Streaming video is one of the greatest facets of the web. Whether it’s a snippet from a favorite show (like True Blood), a fan-made music video, a how-to demonstration, a record of life’s big (or little) events or a film from a renowned (or soon to be renowned) screenwriter, video has become an integral part of most web experiences. Capturing online video for use or reuse, however can present a challenge to bloggers, traditional artists and those not on technology’s bleeding edge. Enter Bandicam.
Bandicam is the secret weapon video gamers have discovered for recording their in-game adventures. This high performance game recorder, video capture and desktop screen capture application doesn’t just record video, it records decent quality video into a file that is significantly smaller than files created by other video applications. This is an extremely important factor if you aren’t running the latest, greatest, fastest and largest computer hardware and software. It’s also essential for online game recording.

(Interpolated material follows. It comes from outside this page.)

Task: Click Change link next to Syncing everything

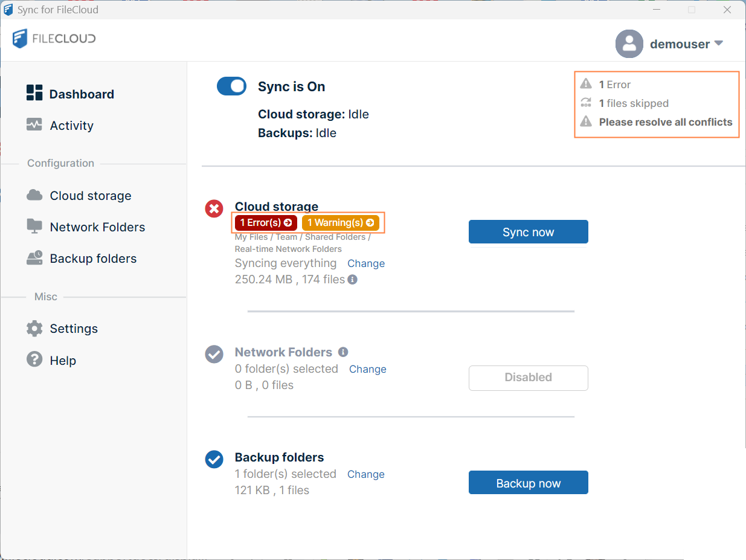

The original version of Bandicam was released two years ago, quickly taking the Asian market by storm. Released globally in 2011, it has become extremely popular among gamers around the world in less than 3 months. Don’t believe it? Just check out the game-play videos making the rounds on YouTube. It has become essential software for online gamers because, although the functions are similar to those of other video capture software, Bandicam is focused and uniquely designed to meet online game user’s needs.
It may be an essential tool for those who role play outside traditional video game and MMORPGs as well. Maker of fan-vids, podcasters and amateur film-editors will also want to check it out. Bandicam records or captures videos from a myriad of places including YouTube, iTunes, Windows Media Player, Skype, video chats and more.
For the technically savvy, Bandicam provides FPS management and video-recording of games and streaming videos. The quality and the small size of the recorded files are key features of Bandicam. It uses DirectX?OpenGL capturing technology to get high quality recoding files, and data compressing technology to make the files small. By minimizing CPU usage during the conversion of streaming video, Bandicam reduces lag time, allowing you to play and record without those annoying stalls.
Still of Jessica from True Blood: Invitation to the Set (S2)
Bandicam also allows users to snap stills from within videos at incredibly high quality, something that may potentially be of greater interest to role players on Twitter because of the wonder avi options it opens up. This image of Jess was taken from the True Blood: Invitation to the Set video on iTunes. It opened seamlessly up in a graphics program (GIMP) and could easily be manipulated.
It isn’t just close-ups that offer incredible quality images either. Bandicam brings the same features to more detailed panoramas like the one of Jason Stackhouse belong. That image was taken from the True Blood: Season 4 “Waiting Sucks” (Jason) video on YouTube.
Still of Jason from the True Blood Waiting Sucks Teaser (S4)
The complete video, directly from YouTube is include here for comparison purposes.
Best of all, at $39 for a single site license, Bandicam is within the budgets of most gamers and role-players. Compared to comparable software like Camtasia ($299) it’s an absolute steal. Bandicam doesn’t offer the video editing capabilities of Camtasia but there are wonderful video editing applications available whose only down fall is the inability for capture high quality video. Like Camtasia, Bandicam allows users to capture high quality desk screen video, with or without a visible cursor, making it easier to show, not just tell friends and fellow role players how to do something. Just like Bandicam did in this video showing how easy the software is to use.
Those who may have more professional ambitions will be pleased to discover Bandicam is developed by Bandisoft, a multimedia company well-known in the online game developer community. Bandisoft provides a business-to-business game capture library, video library and data-compression solutions to many online game companies including NCsoft, Nexon, Tencent, Dragonfly, Eyedentity Games and Maiet Entertainment.
Is Bandicam a must have for role players? No. But. If you want to experiment with video and need a means of capturing great quality video or images online, it is one tool you should really consider.